To access the Insights application and its logs, you need to ensure your users have the appropriate roles and policies assigned to them. You can manage roles and policies within the LUSID web application.

First, you need to create a policy to grant access to the Insights application:

  1. Log in to the LUSID web app using the credentials of a LUSID administrator.

  2. From the left-hand menu, select Identity and Access > Policies:

  3. On the Policies dashboard, click the Create policy button.

  4. Specify a unique Policy code, Policy validity dates if necessary, and select whether the policy should Allow or Deny access to the features specified.

  5. Select the features you would like to grant to the policy. Some of the notable features available are as follows:

    • Access to the Insights endpoints - these are the Insights > API > Requestlogs policies:

      • Run GetRequestLog (Endpoint access - get a specific log record)

      • Run ListRequestLogs (Endpoint access - list log records)

      • Run GetRequest (Endpoint access - get a request file)

      • Run GetResponse (Endpoint access - get a request's response file)

    • Allow a user to see all the request logs for any user (NB: by default users can view their own request logs):

      • Insights > Requestlogs > View All Request Logs (Feature - view the log records for all users)

      • Insights > Requestlogsdetail > View All Request Details (Feature - view the log request/response files for all users)

    • For the access logs, the user needs feature policies to access the relevant endpoints.

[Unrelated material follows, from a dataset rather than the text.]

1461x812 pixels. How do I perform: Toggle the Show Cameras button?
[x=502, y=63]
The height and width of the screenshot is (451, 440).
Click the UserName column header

This gives access to all access records for all users - there's no way to only see your own access records.

      • Insights > API > Accesslogs > Run ListAccessEvaluationLogs (Endpoint access - list the log records)

      • Insights > API > Accesslogs > Run GetAccessEvaluationLog (Endpoint access - get a specific log record)

      • Insights > Accesslogs > View All Access Logs (Feature - view access logs for any user)

  6. Specify any Time Restrictions and Advanced Options as usual.

  7. Select Done to review the policy, and Save to create the policy:

Once you have created the policy, you can assign this to any role of your choice.